Please reproduce the part of the data that opens at its start and closes with the line containing "Action: click(x=88, y=1337)", replacing "Open" with "Launch" and keeping all else the same.

- Data from a pointing dataset -
- - - - -

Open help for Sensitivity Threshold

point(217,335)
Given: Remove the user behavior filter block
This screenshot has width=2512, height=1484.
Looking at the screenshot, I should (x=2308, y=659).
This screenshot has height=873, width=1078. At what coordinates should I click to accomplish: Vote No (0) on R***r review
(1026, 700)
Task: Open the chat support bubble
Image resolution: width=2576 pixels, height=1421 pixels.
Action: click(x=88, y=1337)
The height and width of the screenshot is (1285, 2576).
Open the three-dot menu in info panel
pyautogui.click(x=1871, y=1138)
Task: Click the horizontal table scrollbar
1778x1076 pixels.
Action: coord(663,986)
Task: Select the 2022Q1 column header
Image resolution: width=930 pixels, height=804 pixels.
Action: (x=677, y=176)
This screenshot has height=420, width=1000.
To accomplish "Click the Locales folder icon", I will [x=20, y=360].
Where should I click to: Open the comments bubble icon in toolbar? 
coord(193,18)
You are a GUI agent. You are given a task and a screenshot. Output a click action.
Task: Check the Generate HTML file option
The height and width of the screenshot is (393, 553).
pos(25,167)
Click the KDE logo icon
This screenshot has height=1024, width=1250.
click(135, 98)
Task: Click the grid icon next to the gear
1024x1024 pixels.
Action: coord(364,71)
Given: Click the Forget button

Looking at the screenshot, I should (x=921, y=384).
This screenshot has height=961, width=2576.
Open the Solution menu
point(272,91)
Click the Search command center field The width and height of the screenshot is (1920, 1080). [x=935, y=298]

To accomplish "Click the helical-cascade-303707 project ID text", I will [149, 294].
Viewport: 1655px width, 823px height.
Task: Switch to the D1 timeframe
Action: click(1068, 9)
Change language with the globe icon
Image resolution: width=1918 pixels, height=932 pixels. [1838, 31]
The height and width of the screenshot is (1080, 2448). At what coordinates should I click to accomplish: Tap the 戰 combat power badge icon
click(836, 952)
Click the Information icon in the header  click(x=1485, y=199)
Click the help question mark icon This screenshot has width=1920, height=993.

- - - - -

- RIGHT ANSWER -
Launch help for Sensitivity Threshold

point(217,335)
Given: Remove the user behavior filter block
This screenshot has width=2512, height=1484.
Looking at the screenshot, I should (x=2308, y=659).
This screenshot has height=873, width=1078. At what coordinates should I click to accomplish: Vote No (0) on R***r review
(1026, 700)
Task: Launch the chat support bubble
Image resolution: width=2576 pixels, height=1421 pixels.
Action: click(x=88, y=1337)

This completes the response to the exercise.